Task objective:
From the records below, take each line where the string "computer" shows up and copy it.

Extracted records:

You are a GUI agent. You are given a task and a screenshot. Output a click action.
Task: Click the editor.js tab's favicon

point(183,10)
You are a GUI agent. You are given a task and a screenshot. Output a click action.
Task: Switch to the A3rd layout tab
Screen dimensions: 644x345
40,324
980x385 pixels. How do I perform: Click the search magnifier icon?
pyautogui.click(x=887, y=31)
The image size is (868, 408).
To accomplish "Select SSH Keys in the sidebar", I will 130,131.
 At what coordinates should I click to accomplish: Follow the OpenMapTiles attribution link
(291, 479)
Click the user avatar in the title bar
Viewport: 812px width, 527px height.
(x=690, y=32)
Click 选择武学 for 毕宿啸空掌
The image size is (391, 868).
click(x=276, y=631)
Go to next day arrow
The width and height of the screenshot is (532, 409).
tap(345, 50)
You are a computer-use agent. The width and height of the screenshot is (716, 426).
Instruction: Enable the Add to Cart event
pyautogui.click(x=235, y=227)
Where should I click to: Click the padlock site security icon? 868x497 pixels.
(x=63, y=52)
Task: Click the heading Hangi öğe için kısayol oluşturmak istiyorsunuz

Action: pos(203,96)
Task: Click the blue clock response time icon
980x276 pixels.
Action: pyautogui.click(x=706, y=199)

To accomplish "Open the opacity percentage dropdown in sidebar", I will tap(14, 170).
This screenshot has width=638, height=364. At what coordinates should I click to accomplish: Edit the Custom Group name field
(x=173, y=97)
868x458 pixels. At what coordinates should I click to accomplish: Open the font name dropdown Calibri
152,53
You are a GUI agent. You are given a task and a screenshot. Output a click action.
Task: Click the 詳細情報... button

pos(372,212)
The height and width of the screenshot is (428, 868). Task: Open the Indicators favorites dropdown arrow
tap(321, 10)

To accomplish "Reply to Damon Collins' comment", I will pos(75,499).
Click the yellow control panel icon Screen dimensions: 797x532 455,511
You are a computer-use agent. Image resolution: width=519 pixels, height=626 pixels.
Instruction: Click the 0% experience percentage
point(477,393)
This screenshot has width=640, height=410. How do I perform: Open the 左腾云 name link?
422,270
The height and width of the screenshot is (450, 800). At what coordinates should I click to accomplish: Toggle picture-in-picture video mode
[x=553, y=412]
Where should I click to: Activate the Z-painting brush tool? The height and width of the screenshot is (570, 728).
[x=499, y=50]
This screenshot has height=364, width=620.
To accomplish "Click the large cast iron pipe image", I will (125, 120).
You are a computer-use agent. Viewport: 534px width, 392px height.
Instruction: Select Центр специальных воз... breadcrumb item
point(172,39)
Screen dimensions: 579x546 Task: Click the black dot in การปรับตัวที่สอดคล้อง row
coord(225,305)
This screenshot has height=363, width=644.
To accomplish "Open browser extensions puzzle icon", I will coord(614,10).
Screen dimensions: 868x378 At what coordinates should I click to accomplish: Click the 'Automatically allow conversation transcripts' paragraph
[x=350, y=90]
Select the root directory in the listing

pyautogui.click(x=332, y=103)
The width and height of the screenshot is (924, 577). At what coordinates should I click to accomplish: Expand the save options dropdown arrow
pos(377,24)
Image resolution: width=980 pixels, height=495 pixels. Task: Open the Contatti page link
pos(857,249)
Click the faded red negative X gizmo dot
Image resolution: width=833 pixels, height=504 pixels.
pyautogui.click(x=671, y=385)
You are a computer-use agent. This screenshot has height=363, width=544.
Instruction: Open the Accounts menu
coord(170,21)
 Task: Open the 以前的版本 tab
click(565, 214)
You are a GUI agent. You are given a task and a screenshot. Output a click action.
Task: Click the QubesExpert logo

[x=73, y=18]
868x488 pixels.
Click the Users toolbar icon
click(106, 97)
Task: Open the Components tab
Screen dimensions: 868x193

Answer to the exercise:
You are a computer-use agent. The width and height of the screenshot is (716, 426).
You are a computer-use agent. Image resolution: width=519 pixels, height=626 pixels.
You are a computer-use agent. Viewport: 534px width, 392px height.
You are a computer-use agent. This screenshot has height=363, width=544.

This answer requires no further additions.